● YOUR GOAL: Starting from the line in which "Task: Open the Config tab" appears, set down each line exactly through the end of the listing, and nothing else. Leave out pictures.
*** Opening of THE DATA ***
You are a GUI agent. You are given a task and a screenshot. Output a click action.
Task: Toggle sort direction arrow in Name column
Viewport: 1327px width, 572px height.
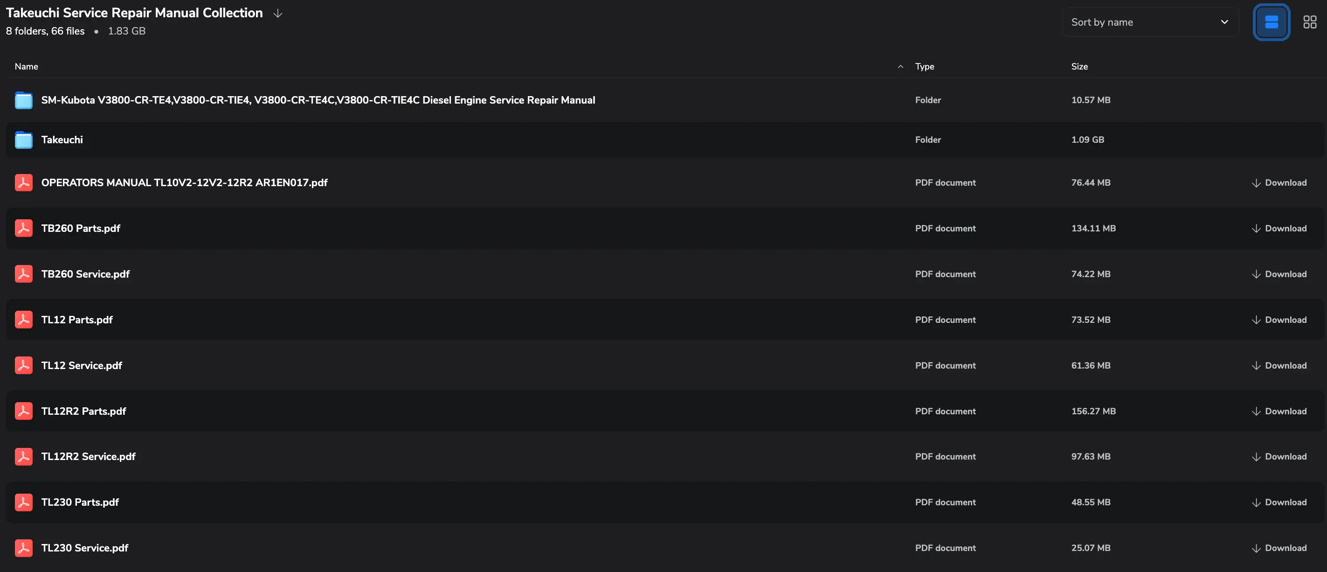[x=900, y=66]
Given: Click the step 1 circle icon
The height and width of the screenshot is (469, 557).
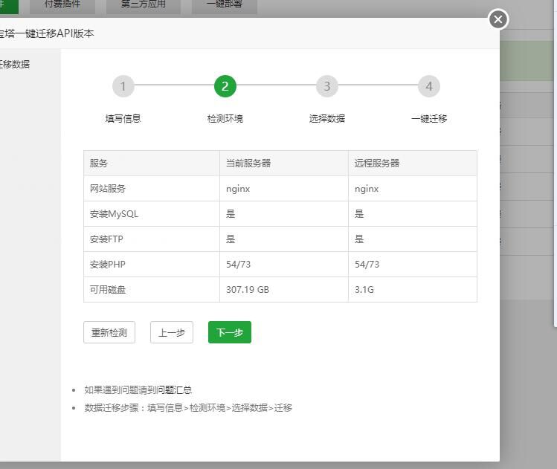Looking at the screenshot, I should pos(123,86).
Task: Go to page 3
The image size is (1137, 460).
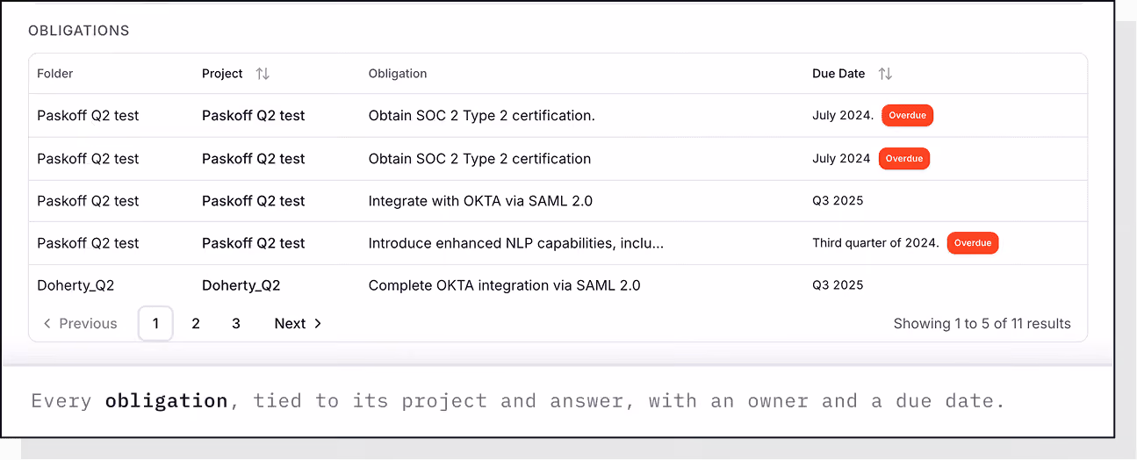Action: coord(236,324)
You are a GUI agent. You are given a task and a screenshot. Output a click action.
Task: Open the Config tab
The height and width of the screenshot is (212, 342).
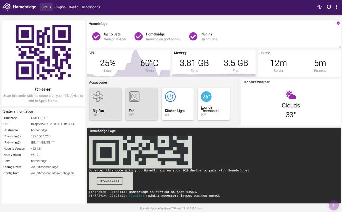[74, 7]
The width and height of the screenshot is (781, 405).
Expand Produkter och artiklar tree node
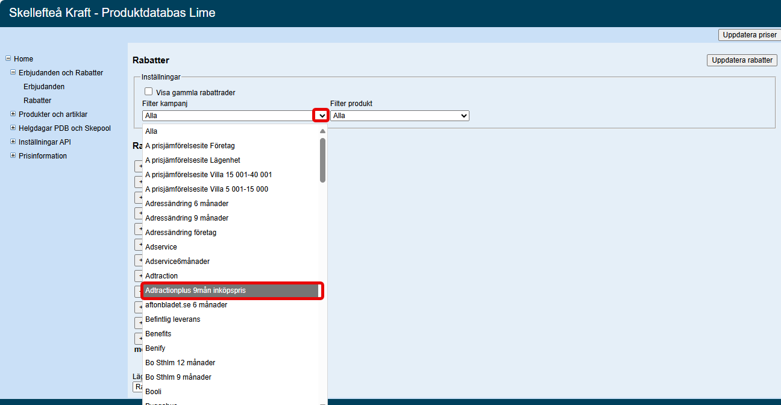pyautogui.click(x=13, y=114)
*** Close of THE DATA ***
● THE ANSWER:
Task: Open the Config tab
The height and width of the screenshot is (212, 342).
[74, 7]
The width and height of the screenshot is (781, 405).
Expand Produkter och artiklar tree node
pyautogui.click(x=13, y=114)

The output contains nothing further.